The Information Rights Project Manager for the Irish Council for Civil Liberties (ICCL), Elizabeth Farries, has said that the Irish State is forcing disadvantaged people living in poverty to trade their data to access services to which they are already entitled.
She was referring to the public services card, which ICCL maintains is a well-known Irish example "of how technology can be used against people living in poverty."
The ICCL recently submitted a report on the public services card to UN Special Rapporteur on Extreme Poverty, Professor Philip Alston for his upcoming report to the UN Human Rights Council on digital surveillance technologies.
Prof Alston is to give a talk in at the Pavee Point Traveller and Roma Centre in Dublin on Monday where he will discuss how surveillance technology is being introduced into social welfare systems around the globe.

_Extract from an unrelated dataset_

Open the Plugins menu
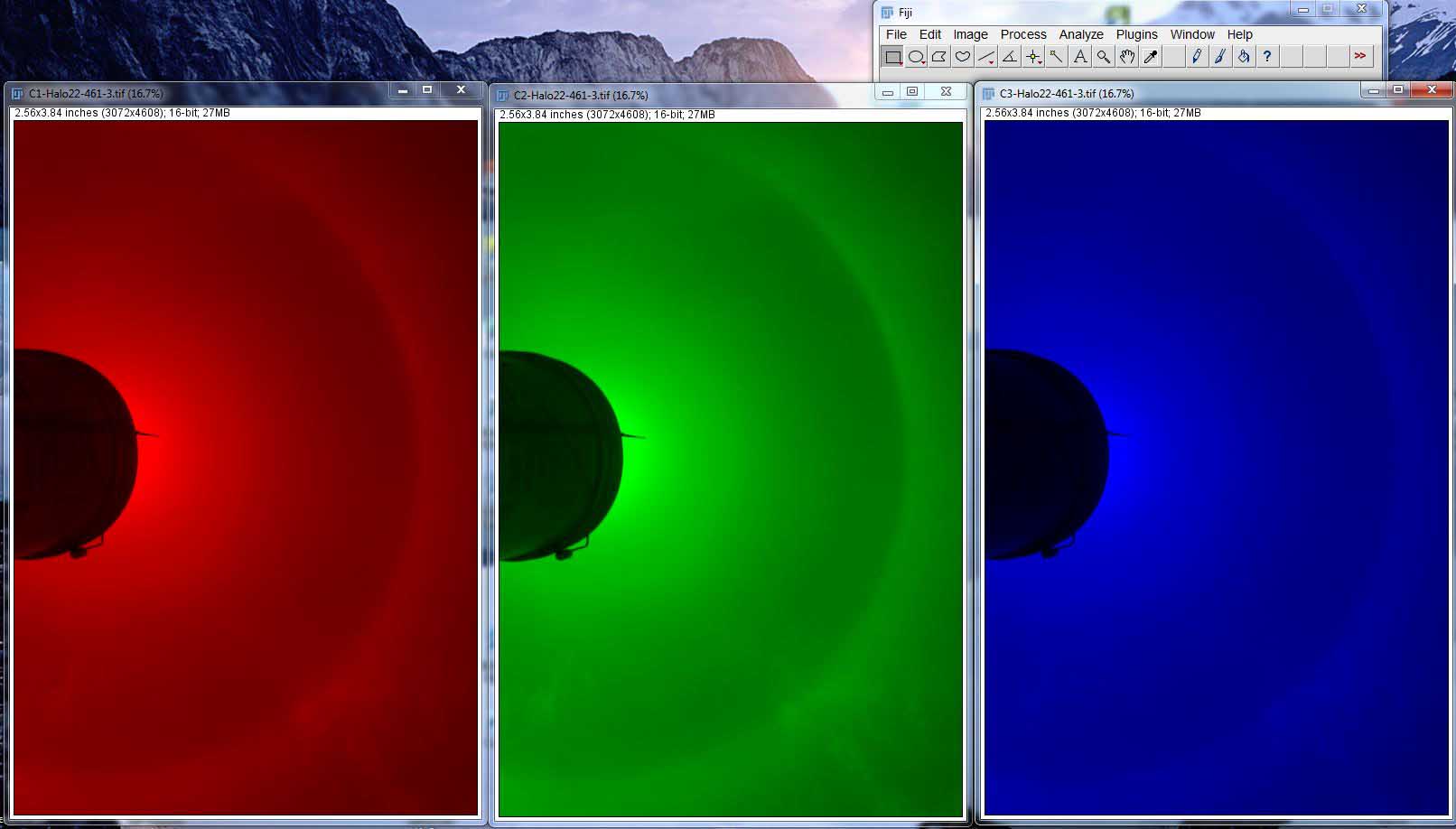The width and height of the screenshot is (1456, 829). point(1136,34)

Prof Alston is John Norton Pomeroy Professor of Law at New York University School of Law, and co-chair of the law school's Centre for Human Rights and Global Justice.
Ms Farries told RTÉ radio’s Morning Ireland that despite Government claims to the contrary, the public service card is “very clearly” a biometric card.
She acknowledged that “the horse has bolted” on the issue and welcomed the outcome of an inquiry conducted by the Data Protection Commissioner into the legality of the public services card (PSC) in the coming weeks.
"The Government has created a digital check point where people must hand over their biometric data in order to put food on the table.
"It's deeply unfair, because those required to get the PSC are least likely to be able to fight it."